:: Exercises ::
**a.** From the butterfly description, print the passage starting with "Trapezites praxedes, commonly" and going on through "Queensland and Victoria.", reproducing it word for word.
**b.** According to the butterfly description, how many longitudinal ribs does an egg of Trapezites praxedes have?
**c.** Using the butterfly description, explain why the ventral surface of the hindwings is said to exhibit sexual dichromatism.

:: Reading text ::
....................

Species of butterfly

Trapezites praxedes, commonly known as the southern silver ochre or praxedes skipper, is a species of butterfly in the family Hesperiidae. It is endemic to Australia, where it occurs in New South Wales, Queensland and Victoria.

== Description ==
Trapezites praxedes adults are brown above and purplish-brown below with yellow or orange markings on the wings and a wingspan of approximately 29 mm. From above, the forewings each exhibit three large yellow central spots, a median yellow spot near the dorsum and a band of three small yellow subapical spots, while the hindwings each exhibit a broad orange-yellow central band. From below, the forewings exhibit similar markings to those seen from above. The ventral surface of the hindwings exhibit sexual dichromatism: when viewed from below, males exhibit three large and several small silvery spots on the hindwings while the hindwings of females are marked with several brown rings instead. Eggs are dome shaped, cream to white in colour with irregular reddish-orange bands, measuring approximately 1.1 mm in diameter with 18 longitudinal ribs. Larvae are reddish-brown with a faint brown middorsal line and a brown head with lighter spots, measuring up to 24 mm in length. Pupae are pinkish-brown, marked with black dots and covered in a waxy white powder.

....................

:: Data excerpts ::
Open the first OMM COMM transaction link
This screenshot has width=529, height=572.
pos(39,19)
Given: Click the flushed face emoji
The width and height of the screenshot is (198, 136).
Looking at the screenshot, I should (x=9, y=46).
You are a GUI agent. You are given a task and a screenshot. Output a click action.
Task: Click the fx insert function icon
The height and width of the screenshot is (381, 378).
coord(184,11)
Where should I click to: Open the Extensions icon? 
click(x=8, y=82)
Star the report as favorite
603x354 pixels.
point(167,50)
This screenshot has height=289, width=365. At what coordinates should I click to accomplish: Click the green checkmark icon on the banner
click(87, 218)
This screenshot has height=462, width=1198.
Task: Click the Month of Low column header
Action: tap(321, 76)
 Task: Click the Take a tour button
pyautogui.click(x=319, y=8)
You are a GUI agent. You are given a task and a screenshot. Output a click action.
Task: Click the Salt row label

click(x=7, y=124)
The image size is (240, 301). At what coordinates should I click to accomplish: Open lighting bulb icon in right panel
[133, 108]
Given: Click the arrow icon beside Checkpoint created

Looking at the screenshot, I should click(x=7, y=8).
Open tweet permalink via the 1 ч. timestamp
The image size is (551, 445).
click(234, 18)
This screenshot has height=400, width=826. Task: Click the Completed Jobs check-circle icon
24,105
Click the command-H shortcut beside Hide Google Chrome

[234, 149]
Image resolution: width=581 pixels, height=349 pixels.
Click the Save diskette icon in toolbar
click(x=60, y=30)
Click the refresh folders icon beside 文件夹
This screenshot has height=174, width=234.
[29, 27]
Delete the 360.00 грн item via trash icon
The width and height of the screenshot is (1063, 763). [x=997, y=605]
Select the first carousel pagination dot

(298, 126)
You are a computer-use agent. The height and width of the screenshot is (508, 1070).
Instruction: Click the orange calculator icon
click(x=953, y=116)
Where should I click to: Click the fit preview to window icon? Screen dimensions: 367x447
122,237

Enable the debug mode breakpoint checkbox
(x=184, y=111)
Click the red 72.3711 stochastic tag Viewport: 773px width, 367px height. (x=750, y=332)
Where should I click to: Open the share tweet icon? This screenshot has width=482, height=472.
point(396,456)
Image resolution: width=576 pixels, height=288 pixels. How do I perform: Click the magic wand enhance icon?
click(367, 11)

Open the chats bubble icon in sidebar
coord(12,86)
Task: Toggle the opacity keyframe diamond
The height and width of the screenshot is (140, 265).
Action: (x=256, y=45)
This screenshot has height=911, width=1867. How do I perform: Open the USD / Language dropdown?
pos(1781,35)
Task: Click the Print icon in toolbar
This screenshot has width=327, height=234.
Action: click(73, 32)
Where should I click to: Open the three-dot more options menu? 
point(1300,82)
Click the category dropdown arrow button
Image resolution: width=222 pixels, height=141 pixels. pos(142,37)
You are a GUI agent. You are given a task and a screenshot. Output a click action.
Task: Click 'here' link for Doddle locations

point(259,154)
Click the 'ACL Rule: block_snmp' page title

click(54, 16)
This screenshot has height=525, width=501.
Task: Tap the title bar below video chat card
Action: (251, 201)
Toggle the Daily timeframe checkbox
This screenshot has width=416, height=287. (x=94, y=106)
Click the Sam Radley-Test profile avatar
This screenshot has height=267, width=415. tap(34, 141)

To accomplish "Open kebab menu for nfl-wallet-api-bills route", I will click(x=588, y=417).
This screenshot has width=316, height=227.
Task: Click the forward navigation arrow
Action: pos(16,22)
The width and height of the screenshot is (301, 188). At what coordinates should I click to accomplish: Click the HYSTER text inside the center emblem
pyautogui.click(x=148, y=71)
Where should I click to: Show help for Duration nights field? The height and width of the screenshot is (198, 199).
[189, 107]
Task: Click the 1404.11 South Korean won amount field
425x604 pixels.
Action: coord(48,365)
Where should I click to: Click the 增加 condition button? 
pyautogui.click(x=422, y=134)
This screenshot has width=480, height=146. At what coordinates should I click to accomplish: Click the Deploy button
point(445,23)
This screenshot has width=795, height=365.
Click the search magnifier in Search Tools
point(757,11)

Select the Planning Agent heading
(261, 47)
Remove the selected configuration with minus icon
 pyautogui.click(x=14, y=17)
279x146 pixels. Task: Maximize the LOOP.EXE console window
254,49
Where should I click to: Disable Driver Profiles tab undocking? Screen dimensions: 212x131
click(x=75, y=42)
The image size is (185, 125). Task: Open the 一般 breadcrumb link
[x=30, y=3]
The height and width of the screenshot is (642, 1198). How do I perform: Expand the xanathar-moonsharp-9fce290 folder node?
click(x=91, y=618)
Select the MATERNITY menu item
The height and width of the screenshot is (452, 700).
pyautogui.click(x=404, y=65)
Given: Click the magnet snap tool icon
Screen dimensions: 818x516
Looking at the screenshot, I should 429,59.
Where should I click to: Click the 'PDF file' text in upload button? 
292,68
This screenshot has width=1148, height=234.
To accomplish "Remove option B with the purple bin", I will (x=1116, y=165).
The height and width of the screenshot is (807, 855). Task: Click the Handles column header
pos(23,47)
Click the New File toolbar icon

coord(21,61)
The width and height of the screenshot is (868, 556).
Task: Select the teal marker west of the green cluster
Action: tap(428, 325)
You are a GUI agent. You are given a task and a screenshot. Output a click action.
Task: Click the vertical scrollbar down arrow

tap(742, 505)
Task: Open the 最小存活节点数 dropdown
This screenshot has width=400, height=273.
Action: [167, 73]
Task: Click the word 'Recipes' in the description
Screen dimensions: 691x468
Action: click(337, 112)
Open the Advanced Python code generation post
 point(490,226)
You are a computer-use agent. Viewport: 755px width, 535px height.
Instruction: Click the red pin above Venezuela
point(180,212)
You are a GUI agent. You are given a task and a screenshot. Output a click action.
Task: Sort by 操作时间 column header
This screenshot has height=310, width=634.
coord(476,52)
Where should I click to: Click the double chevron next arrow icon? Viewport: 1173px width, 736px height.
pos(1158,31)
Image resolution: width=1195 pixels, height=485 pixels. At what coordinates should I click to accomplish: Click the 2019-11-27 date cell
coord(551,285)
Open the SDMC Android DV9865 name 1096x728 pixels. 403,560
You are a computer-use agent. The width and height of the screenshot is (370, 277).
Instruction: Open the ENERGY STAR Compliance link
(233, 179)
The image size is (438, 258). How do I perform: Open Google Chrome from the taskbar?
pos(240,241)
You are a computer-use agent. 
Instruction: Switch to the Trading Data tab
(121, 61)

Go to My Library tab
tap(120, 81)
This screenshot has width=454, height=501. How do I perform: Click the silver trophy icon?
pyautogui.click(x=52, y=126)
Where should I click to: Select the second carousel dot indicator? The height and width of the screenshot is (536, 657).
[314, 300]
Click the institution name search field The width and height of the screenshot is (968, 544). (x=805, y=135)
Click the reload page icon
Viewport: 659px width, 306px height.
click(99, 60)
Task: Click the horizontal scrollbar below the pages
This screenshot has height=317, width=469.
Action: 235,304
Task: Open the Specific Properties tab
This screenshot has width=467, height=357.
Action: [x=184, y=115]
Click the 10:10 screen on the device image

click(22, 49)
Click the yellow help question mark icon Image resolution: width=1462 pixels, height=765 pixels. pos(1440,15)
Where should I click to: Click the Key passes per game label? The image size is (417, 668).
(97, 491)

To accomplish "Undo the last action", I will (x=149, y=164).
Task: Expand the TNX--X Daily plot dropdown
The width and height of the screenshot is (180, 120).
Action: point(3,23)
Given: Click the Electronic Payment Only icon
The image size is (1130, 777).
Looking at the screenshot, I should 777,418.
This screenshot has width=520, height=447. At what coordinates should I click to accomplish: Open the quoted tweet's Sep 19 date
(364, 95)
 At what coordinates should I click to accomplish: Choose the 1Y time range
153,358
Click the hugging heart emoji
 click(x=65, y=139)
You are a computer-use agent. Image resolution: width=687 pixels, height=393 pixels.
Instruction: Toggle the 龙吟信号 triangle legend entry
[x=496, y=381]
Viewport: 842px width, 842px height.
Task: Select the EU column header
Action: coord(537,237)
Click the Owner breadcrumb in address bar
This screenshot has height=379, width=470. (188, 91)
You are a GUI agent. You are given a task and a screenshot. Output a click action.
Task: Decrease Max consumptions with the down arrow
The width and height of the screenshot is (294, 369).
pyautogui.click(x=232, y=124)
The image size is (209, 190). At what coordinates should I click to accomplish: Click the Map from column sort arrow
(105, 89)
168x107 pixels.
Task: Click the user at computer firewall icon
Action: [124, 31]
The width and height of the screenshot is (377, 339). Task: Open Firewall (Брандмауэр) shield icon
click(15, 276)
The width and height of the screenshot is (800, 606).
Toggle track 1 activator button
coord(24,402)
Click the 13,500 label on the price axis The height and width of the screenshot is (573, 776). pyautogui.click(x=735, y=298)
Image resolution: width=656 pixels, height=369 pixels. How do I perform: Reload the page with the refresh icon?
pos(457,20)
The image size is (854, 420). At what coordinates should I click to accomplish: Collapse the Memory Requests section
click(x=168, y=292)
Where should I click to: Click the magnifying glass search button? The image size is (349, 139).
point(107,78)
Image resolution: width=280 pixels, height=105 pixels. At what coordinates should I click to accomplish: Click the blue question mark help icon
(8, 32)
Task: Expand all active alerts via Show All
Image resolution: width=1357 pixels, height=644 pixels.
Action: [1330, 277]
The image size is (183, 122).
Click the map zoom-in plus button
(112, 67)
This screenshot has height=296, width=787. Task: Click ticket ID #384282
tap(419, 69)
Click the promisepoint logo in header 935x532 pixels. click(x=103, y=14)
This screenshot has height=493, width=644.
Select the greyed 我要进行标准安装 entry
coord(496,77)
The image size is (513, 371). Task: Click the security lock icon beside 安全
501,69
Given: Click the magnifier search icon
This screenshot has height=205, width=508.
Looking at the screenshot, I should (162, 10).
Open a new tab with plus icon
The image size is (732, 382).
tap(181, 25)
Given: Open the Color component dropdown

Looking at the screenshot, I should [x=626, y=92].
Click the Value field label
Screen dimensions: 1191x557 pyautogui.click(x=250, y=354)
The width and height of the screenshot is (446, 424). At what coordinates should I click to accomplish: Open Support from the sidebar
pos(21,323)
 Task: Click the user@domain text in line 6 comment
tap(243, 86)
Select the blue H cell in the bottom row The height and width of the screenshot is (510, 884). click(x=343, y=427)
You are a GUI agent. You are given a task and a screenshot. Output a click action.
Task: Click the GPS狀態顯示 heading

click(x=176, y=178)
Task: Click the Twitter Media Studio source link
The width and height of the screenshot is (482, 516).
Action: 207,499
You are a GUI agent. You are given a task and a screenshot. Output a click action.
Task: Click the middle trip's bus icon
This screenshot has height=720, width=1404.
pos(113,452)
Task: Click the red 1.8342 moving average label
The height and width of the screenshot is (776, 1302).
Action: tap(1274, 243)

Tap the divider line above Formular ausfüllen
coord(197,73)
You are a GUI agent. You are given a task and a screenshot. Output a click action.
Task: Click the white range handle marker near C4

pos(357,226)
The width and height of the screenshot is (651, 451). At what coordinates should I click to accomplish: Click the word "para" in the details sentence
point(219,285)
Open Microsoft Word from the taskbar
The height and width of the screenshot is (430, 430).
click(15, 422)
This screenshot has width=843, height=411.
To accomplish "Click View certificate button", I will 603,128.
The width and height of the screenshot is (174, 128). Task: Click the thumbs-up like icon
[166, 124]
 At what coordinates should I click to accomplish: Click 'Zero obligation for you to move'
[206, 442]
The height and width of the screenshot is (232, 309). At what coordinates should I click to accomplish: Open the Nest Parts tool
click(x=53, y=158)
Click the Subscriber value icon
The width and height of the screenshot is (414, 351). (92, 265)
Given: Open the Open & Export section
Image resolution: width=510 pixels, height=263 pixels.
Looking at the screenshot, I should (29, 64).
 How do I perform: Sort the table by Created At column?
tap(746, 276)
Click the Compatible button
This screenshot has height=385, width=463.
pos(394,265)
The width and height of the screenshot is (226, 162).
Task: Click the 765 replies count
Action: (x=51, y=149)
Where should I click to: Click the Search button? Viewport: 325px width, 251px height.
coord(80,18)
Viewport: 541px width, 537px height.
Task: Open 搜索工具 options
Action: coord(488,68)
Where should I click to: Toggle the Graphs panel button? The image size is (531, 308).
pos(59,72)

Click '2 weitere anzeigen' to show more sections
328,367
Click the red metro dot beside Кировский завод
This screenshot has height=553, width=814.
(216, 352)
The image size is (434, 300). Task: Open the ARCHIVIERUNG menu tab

....................

:: Task-by-task answers ::
**a.**
Trapezites praxedes, commonly known as the southern silver ochre or praxedes skipper, is a species of butterfly in the family Hesperiidae. It is endemic to Australia, where it occurs in New South Wales, Queensland and Victoria.

**b.** 18 longitudinal ribs.

**c.** When viewed from below, the hindwings of males have three large and several small silvery spots, while those of females are marked with several brown rings instead. The two sexes therefore differ in coloration on that surface.